Percebi que ela passou a envolver um fio de cabelo meu entre seu dedo indicador enquanto se mantinha com o olhar intenso repousado unicamente em mim. Aproveitando essa brecha do espaço para me manifestar, elevei meu queixo para encará-la com mais altivez.

― Sei que não estive a par de enfrentar Serena. Eu perdi, não angustio por conta disso. Sofro por não ter condições de duelar com Serena novamente. Sofro pelo mundo ter sido privado do talento dela devido ao feito de algum assassino desgraçado. Sofro mais por esses fatores do que pelas acusações falsas que venho a enfrentar.  ― Expressei a minha revolta mais íntima, sem me conseguir me conter a genuinidade do meu testemunho. O pesar que carrego comigo pela morte de Serena, por mais que eu não seja a responsável, é massacrante.

Minha voz deve ter transbordado uma tristeza notável no final das contas, pois a líder de torcida esboçou um semblante mais aprazível e quase acalentador diante da minha própria fragilidade.

― Eu irei respeitá-la, senhorita abelha rainha. ― Reverenciei a dominância de status irrevogável da garota. Aclamá-la para evitar conflitos era algo que poderia aceitar. ― Pode deixar que irei reservar minha agressividade aos bullies que vieram a me perseguir uns minutos atrás.

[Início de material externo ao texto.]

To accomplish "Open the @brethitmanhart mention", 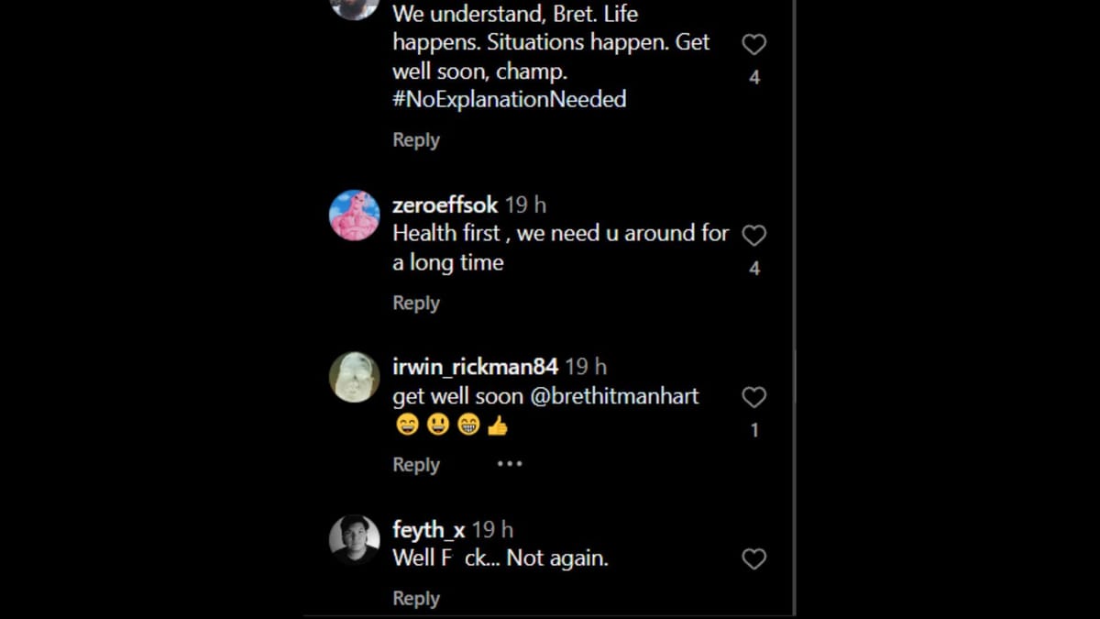I will [x=614, y=396].
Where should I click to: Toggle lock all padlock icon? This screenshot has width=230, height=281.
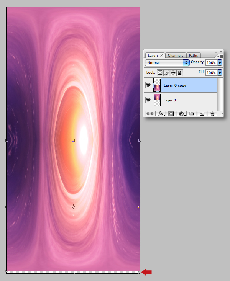point(180,73)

Mas saiba que você não está sozinha em sofrer com a morte da Serena. Eu me importava demais com ela, mesmo após ela ter me tornado incapacitada de duelar. Tudo o que eu peço é seu entendimento de que não quero ter problemas com ninguém aqui.

Em seguida a minha resposta, a líder de torcida segurou meu queixo apoiando-o em seu dedo indicador que antes estava em meu cabelo e com seu polegar. Ela se manteve assim – parada, me segurando pelo queixo, com seu busto firmado contra o meu e tentando me desvendar com o olhar. Tudo isso somente para romper o contato entre nós de maneira brusca e súbita. O sorriso moldando seus lábios perfeitamente delineados com um batom de aspecto refinado lhe dava uma impressão até que adorável.

― Se tudo o que me pede é isso, estarei de olho em você para ter certeza de que não irá causar nenhum problema grave nos locais onde sou mais influente. ― Ela se abaixou para recolher a minha bolsa que havia caído no chão sem que eu me tivesse me dado conta de tê-la derrubado.

A garota parecia reflexiva por um instante interrupto, tal como se estivesse com pressa para se recolher e compreender mais a fundo o que acabara de vivenciar. Após me entregar a bolsa, ela já estava se direcionando à saída do dormitório, até que, de supetão, retomou sua atenção a minha pessoa mais uma vez.

― Ah, e Thea?

― Sim?

― Como mencionei antes, sei bem que você é loira de nascença, por ter acompanhado alguns dos seus duelos antigos. E posso dizer com propriedade que preferi você ruiva, foi uma boa mudança de visual. Combinou com você.